Hubo muchas bromas cuando alguien que le conoce bien dijo en un periódico extranjero que el Rey era un «tesoro» para nuestro país. Quitémosle un poco de fulgor, que no están los tiempos para destellos, pero seamos conscientes de que la figura de don Juan Carlos continua siendo, por su capacidad de interlocución dentro y fuera de España, el mayor activo de nuestra democracia. De él podrán decirse muchas cosas, y nadie se va a morder ya en este país la lengua, pero no hay un solo español de peso que no siga dispuesto a escuchar y ponderar los consejos del Rey que trajo y defendió las libertades.
A cada uno le gustaría que el tramo final de su reinado diera unos frutos u otros. Yo creo que es la hora de la reforma constitucional y nadie mejor que él podría ayudar a encauzarla. Pero el mero hecho de verlo de nuevo con la armadura puesta como su antecesor Alfonso I –«clamábanlo batallador porque en Espanya no ovo tan buen cavallero que veynte nueve batallas vençió»– ya me parece una gran noticia en medio de tanta desolación.

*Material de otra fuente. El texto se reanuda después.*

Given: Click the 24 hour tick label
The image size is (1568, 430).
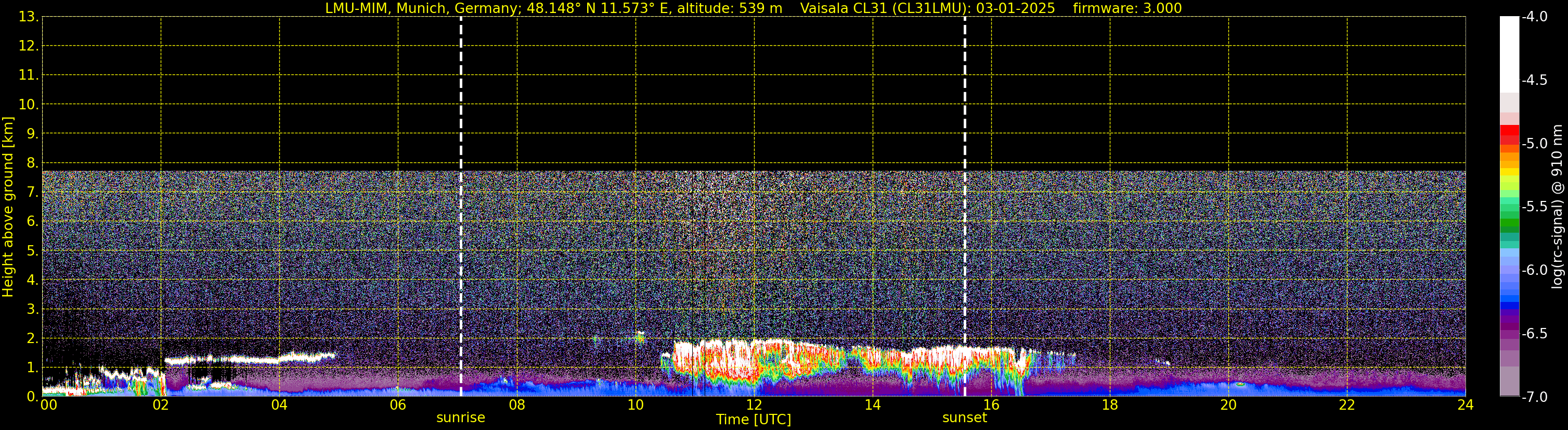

Sí, es cierto que «la cabeza que lleva la Corona reposa siempre con gran inquietud» y nadie puede entender cuán ardua es la soledad de un Rey. Pero él morirá al final de la función de forma idéntica a como lo haremos todos y cada uno de nosotros. Por eso hace muy bien Berenguer I –me lo imagino apartando con sus muletas a las aves de mal agüero– poniendo las cosas en su sitio:
–Me moriré cuando tenga tiempo. Entre tanto ocupémonos de los asuntos del reino.